Email terrorism

On December 15th our two largest cities get emails threatening their school systems. New York decides it’s clearly an amateurish prank and does nothing about it. LA takes it seriously and cancels about 1000 schools. Most of a million kids stay home, confounding parental expectations, throwing how many workplaces off when at least some of the parents are forced to stay home. How much money was spent searching those 1000 schools for the threatened weaponry?

I guess “prank” is the word. It wasn’t terrorism in the usual sense in that there was no political agenda. No one was injured. But if the motive was to frighten, it was more effective than if a bunch of people had been mowed down. It’s a shock to realize that one person can wreak so much havoc with an email.

One can imagine ISIS (if it wasn’t behind the school emails) taking note of how much chaos can be achieved at such a low cost. The threat of violence is just as effective as violence.

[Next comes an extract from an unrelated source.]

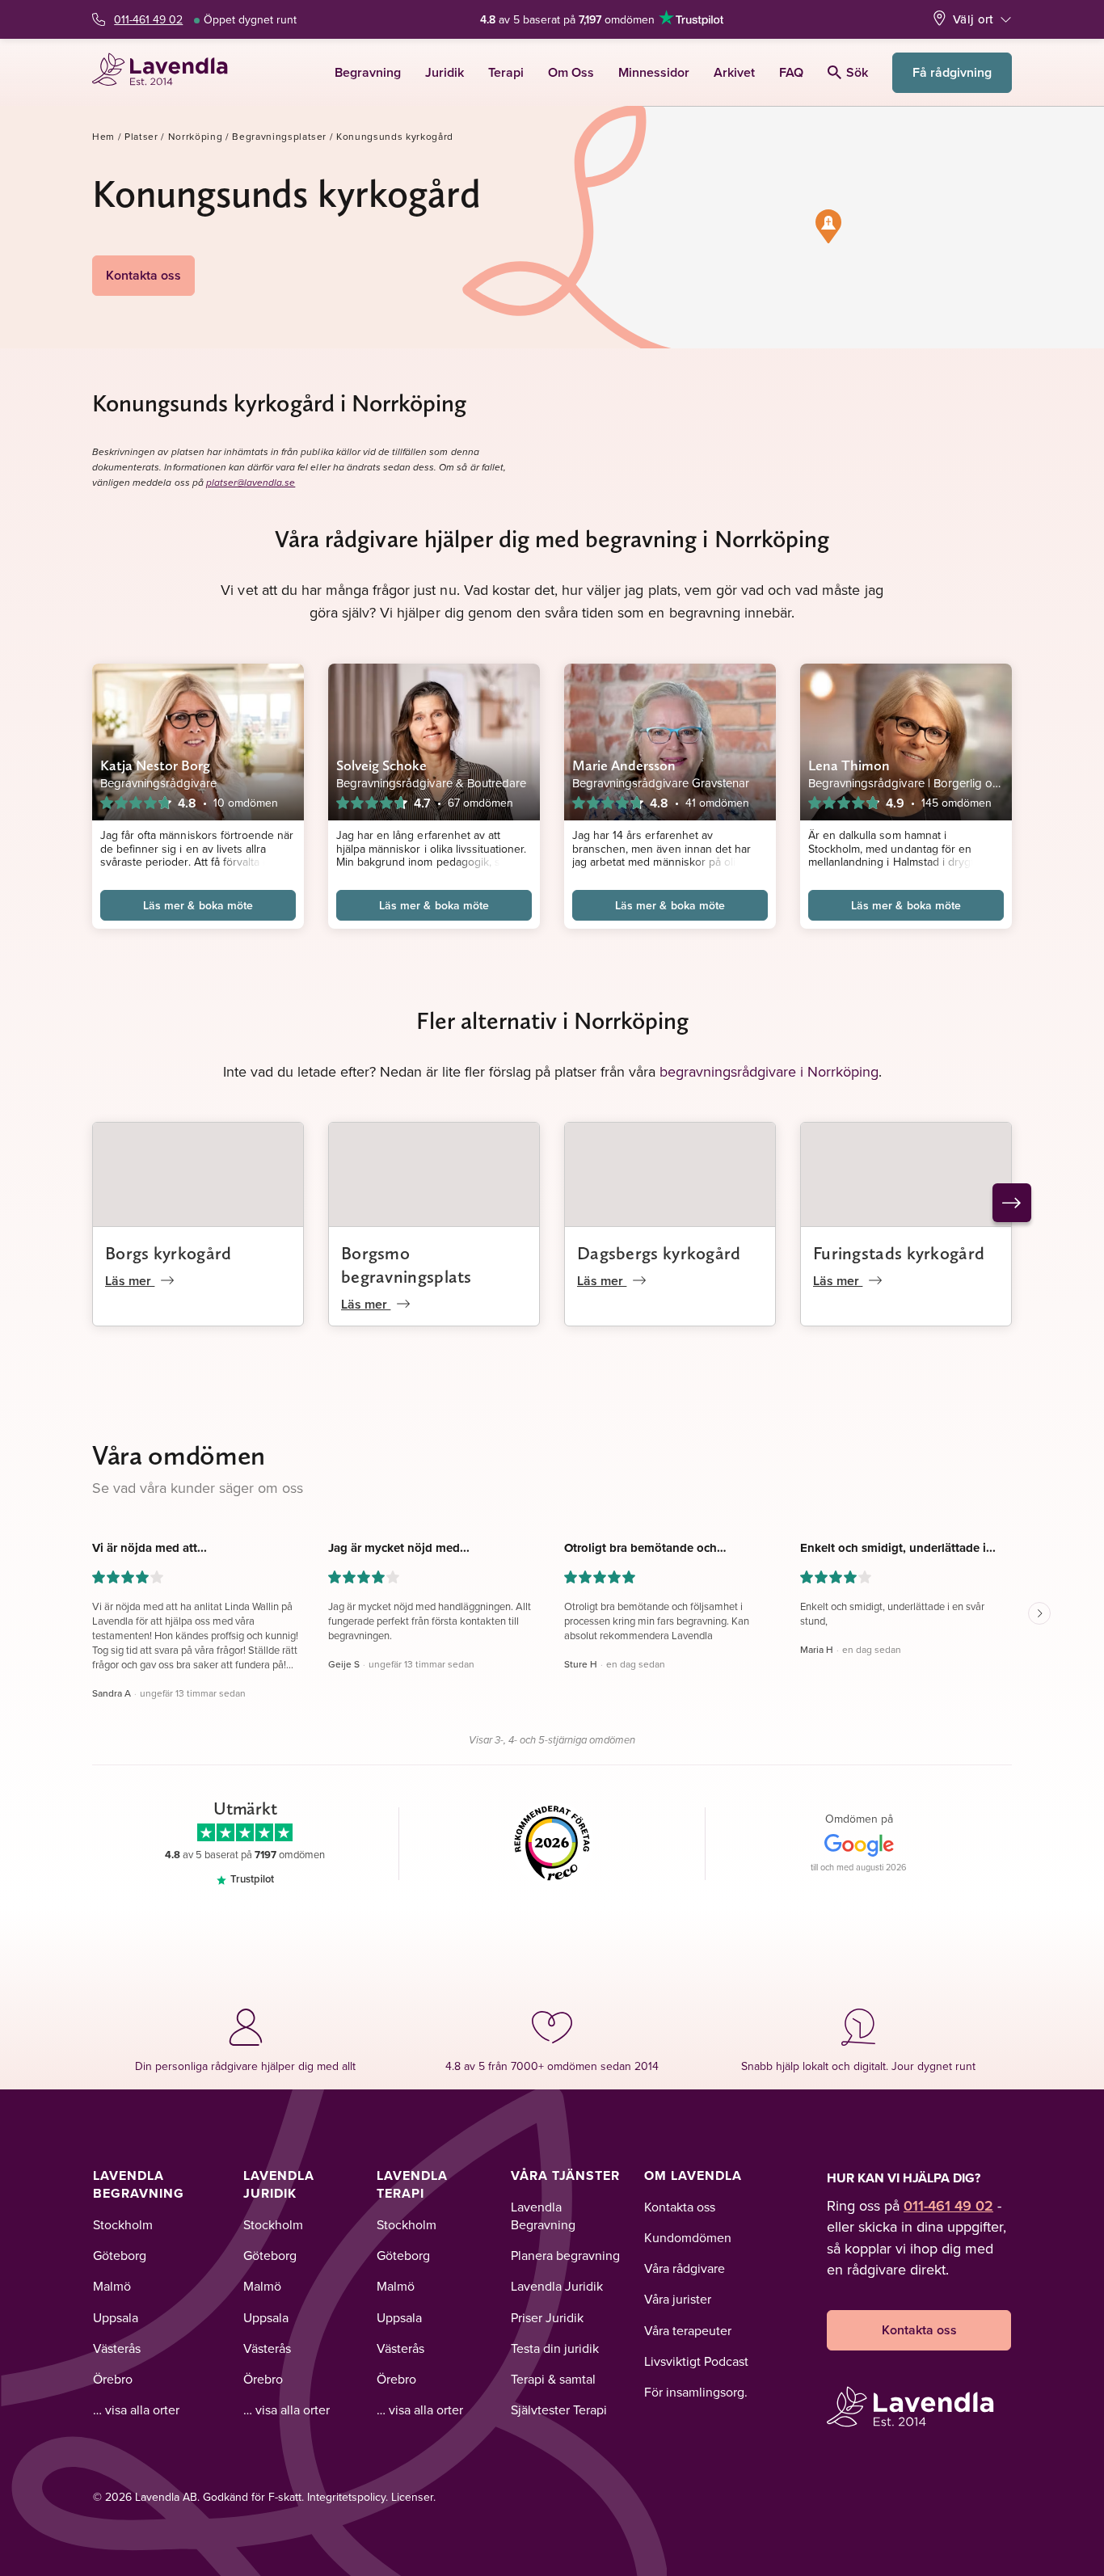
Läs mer (129, 1280)
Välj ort (973, 19)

How can we live like this? The powerless are no longer powerless. Everyone who wants to is empowered to terrorize, or threaten to terrorize, everybody else. To disrupt the life of a huge city. Or so it can seem. Is that’s not so, shouldn’t we be told why it’s not?

The opposite reactions of the two cities is unsettling. Which response was the correct one? Which take on reality? How did NYC know the email was a fake? And if NYC knew, why didn’t LA know? Isn’t that part of the story we have to know? It’s not reassuring to find out that at the highest level we’re not on the same page about this increasing threat.

What is the reality of just how vulnerable we are?